DataFrames.jl data engineering performance compared with other softwares

Julia fares pretty well in these cross software comparisons

As you can see from the dates of running of the benchmarks they are quite outdated. Unfortunately this benchmark is not maintained any more by its owners.


Does someone have a server that can run them again:

The dates in the screen shot I shared are from ~5 months ago. Is that outdated already?

DataFrames.jl has certainly seen a lot of updates in those last few months.


Taking top 5 from the screen shot: polars, data.table, DataFrames.jl, ClickHouse, cuDF - all had releases since the benchmark has been run. Since performance improvements are most likely marked as patch or minor release by their developers (they do not change the API) the top of the table might have changed. In particular Polars is now 0.10.18, so I would expect significant improvements there as it seems there has been a lot of development effort there.
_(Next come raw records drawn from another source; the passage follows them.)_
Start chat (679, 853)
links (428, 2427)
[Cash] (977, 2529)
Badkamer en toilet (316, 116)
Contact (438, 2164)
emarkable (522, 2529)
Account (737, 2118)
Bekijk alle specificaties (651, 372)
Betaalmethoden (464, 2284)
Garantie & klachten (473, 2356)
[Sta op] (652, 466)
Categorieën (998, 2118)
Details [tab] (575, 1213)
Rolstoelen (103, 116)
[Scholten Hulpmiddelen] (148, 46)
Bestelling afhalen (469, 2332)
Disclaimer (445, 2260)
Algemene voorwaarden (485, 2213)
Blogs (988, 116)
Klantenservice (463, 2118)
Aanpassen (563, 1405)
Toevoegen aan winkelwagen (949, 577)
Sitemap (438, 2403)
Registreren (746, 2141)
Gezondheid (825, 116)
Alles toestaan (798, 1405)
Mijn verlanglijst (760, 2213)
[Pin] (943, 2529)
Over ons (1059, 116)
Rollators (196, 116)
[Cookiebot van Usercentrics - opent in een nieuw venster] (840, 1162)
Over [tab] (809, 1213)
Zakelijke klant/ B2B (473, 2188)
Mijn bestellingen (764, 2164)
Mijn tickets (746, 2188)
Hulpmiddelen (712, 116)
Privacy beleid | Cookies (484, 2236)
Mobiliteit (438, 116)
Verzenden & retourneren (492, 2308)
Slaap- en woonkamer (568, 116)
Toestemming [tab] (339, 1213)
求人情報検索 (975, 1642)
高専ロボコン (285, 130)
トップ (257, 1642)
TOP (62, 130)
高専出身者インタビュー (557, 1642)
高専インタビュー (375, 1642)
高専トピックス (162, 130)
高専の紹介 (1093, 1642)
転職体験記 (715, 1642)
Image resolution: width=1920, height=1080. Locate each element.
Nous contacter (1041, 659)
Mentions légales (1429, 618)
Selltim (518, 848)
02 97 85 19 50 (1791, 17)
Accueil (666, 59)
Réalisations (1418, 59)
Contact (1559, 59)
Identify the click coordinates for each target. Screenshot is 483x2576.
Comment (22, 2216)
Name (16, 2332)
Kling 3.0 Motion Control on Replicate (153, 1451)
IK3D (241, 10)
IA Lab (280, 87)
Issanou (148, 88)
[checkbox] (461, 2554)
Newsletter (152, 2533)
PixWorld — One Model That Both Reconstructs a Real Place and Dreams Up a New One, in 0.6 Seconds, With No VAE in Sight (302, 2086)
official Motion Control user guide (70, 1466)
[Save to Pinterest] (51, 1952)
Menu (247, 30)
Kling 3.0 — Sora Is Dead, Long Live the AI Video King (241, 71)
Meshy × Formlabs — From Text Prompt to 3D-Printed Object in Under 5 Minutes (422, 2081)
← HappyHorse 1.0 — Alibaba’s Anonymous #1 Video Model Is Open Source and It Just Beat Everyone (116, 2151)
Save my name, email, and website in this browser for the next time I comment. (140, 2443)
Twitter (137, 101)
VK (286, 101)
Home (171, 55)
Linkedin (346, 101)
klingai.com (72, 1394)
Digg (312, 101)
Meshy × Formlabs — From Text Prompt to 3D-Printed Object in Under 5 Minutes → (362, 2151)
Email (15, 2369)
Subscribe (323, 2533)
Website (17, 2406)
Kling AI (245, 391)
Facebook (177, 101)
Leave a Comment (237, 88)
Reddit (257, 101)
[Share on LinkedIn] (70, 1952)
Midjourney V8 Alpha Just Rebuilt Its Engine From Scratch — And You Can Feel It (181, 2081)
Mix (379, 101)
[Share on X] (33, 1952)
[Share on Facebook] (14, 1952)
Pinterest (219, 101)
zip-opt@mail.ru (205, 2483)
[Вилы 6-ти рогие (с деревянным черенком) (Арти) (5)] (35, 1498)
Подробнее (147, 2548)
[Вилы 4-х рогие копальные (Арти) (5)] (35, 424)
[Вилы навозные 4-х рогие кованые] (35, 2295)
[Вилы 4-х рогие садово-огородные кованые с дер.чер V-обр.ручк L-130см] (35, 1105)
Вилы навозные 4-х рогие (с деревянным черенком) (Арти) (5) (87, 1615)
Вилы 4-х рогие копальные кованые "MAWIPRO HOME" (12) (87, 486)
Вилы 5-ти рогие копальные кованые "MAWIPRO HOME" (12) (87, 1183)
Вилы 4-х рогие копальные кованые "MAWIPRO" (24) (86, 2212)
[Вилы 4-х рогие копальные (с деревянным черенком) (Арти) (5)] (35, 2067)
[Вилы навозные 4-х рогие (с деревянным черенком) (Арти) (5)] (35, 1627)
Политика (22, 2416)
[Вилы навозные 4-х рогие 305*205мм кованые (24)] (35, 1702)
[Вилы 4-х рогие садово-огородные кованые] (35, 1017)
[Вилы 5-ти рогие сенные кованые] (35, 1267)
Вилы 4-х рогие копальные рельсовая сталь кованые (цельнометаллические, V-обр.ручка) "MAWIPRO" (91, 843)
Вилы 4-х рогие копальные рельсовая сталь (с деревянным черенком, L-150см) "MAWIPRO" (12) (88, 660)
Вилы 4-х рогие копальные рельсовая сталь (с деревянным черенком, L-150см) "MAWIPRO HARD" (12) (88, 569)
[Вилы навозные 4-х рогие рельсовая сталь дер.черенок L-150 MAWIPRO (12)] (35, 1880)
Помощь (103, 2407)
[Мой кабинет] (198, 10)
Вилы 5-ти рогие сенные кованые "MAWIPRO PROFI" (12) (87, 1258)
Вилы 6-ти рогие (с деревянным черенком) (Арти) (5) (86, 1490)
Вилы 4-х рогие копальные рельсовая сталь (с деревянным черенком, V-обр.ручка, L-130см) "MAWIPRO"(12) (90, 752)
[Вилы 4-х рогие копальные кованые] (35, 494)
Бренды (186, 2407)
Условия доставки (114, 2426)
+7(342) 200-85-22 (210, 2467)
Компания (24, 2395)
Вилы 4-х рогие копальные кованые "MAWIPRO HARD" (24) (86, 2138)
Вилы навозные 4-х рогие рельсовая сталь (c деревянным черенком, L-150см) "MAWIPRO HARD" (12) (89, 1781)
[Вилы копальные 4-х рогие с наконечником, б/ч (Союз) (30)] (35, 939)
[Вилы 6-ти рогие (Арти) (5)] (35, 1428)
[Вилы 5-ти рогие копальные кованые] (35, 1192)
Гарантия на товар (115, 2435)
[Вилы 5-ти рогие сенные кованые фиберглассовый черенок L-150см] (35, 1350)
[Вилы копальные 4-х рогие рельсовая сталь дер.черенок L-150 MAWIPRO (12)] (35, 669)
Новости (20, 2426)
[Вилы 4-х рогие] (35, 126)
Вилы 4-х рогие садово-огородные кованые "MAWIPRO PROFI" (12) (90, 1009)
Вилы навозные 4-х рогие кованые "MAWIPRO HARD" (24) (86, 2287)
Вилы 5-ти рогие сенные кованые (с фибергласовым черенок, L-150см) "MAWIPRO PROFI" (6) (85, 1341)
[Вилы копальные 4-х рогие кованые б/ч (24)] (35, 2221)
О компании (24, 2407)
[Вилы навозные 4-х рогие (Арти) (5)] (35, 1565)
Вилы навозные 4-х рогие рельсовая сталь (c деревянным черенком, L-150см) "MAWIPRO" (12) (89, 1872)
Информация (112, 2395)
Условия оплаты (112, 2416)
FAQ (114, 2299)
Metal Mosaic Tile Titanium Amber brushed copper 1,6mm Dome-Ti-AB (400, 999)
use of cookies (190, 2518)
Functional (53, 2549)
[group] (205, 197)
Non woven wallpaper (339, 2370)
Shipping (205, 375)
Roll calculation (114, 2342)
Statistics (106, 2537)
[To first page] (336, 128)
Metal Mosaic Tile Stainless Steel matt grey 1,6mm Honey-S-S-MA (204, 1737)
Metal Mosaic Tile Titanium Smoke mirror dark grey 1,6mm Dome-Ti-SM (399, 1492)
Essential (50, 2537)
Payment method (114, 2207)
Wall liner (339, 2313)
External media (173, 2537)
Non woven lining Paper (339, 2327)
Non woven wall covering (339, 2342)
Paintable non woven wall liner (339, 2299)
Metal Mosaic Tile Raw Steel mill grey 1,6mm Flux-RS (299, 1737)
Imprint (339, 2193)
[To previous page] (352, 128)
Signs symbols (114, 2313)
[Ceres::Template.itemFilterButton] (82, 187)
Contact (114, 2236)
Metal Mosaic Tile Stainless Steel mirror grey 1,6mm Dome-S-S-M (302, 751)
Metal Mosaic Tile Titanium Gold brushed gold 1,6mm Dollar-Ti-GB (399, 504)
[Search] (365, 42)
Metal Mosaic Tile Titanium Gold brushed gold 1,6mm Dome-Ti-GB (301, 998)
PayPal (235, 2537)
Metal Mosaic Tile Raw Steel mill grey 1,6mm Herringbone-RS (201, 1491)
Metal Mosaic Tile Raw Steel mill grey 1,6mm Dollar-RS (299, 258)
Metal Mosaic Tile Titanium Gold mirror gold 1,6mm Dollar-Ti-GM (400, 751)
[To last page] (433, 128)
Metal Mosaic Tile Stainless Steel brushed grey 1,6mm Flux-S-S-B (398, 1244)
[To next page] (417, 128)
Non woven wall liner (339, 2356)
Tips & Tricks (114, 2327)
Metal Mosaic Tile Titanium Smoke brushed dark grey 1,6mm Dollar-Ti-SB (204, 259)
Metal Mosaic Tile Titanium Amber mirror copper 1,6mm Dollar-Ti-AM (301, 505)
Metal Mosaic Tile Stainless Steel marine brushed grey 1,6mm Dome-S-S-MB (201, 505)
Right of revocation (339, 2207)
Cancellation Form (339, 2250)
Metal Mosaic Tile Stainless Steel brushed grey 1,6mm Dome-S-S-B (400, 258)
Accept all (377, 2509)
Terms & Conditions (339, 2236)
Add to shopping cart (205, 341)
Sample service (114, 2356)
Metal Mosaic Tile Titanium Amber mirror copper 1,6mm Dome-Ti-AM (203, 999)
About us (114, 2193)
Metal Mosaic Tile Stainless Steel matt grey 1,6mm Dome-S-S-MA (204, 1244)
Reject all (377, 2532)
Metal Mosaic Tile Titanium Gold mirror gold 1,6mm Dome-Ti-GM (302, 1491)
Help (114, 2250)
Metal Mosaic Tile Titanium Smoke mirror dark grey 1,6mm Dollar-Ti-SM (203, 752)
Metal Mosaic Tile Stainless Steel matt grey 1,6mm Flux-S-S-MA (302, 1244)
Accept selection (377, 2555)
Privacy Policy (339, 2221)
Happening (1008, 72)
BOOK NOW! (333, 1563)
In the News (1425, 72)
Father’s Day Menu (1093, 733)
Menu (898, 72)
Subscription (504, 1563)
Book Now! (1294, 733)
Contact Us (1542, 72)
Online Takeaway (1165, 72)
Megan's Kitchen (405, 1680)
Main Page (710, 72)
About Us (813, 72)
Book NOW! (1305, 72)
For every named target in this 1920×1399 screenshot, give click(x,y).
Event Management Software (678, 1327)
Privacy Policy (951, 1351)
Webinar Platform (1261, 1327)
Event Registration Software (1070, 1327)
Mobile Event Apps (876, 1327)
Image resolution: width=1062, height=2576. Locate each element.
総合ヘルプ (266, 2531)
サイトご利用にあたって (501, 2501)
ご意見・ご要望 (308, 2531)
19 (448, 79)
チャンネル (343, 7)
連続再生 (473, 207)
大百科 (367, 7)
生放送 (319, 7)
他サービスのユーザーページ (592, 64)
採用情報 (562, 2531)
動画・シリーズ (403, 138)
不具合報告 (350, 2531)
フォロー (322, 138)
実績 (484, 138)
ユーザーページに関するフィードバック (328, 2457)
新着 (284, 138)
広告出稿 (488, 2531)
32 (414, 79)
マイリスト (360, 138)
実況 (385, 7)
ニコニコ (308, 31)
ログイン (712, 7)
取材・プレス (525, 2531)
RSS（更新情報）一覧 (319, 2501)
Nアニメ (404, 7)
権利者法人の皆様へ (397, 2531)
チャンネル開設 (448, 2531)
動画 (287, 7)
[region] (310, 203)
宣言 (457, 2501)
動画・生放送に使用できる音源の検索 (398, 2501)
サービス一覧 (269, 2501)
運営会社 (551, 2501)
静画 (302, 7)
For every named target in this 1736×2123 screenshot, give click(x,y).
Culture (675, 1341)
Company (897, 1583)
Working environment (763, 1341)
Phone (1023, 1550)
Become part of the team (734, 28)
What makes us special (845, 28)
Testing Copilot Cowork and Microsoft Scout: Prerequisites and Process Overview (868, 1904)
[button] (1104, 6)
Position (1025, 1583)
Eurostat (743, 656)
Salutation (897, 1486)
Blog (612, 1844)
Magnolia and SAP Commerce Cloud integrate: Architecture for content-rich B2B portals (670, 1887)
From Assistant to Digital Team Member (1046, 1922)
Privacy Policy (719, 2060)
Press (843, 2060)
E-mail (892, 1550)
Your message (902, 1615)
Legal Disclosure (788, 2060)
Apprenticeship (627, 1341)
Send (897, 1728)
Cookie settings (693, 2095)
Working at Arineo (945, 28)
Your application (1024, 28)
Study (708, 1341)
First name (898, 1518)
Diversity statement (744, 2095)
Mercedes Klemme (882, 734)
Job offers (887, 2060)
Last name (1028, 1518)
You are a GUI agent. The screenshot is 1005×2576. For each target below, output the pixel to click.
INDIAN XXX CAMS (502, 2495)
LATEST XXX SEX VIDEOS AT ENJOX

Now one of my students is working on re-running the H2O benchmarks independently, but it is not that easy (as usual when you have multiple technologies things get complicated very quickly). In the long term I think I will try to develop at some point (probably in 2022) with JuliaLab@MIT a benchmark that will be easier to set-up and run than H2O benchmarks.


Also note that in general, while still we work on performance improvements, we are at the stage that in most of cases the top frameworks (polars, data.table, and DataFrames.jl) have a speed that will not lead to noticeable latency. E.g. the tests above are for 1,000,000 rows which is almost the maximum one would plan to handle in memory. The timings at the top are total times of running all experiments. If you look below in e.g. groupby operations all frameworks have roughly sub-second processing times. In particular in Julia it is at the point where compilation time starts to affect the benchmarks noticeably.

What you can expect to improve in DataFrames.jl are operations that were not fast in the past. E.g. here is a benchmark of an operation that will be fast in DataFrames.jl 1.3 (that will be released very soon - we are waiting for Julia 1.7 release to happen first to make sure we are in sync) and is not fast currently. Consider row-wise summation of data:

julia> mat = rand(10_000, 10_000);

julia> df = DataFrame(mat, :auto);

julia> @btime sum($mat, dims=2); # this is the best you can reasonably expect
  47.351 ms (6 allocations: 78.28 KiB)

julia> @btime combine($df, AsTable(:) => ByRow(sum)); # this is what we have now
  51.300 ms (19652 allocations: 1.14 MiB)

julia> @btime sum(eachcol($mat)); # this is a rough equivalent in Base, as df stores each column as a separate object
  278.262 ms (19999 allocations: 763.63 MiB)

Still - as you can see everything is just fast and the data I process has ~1GB.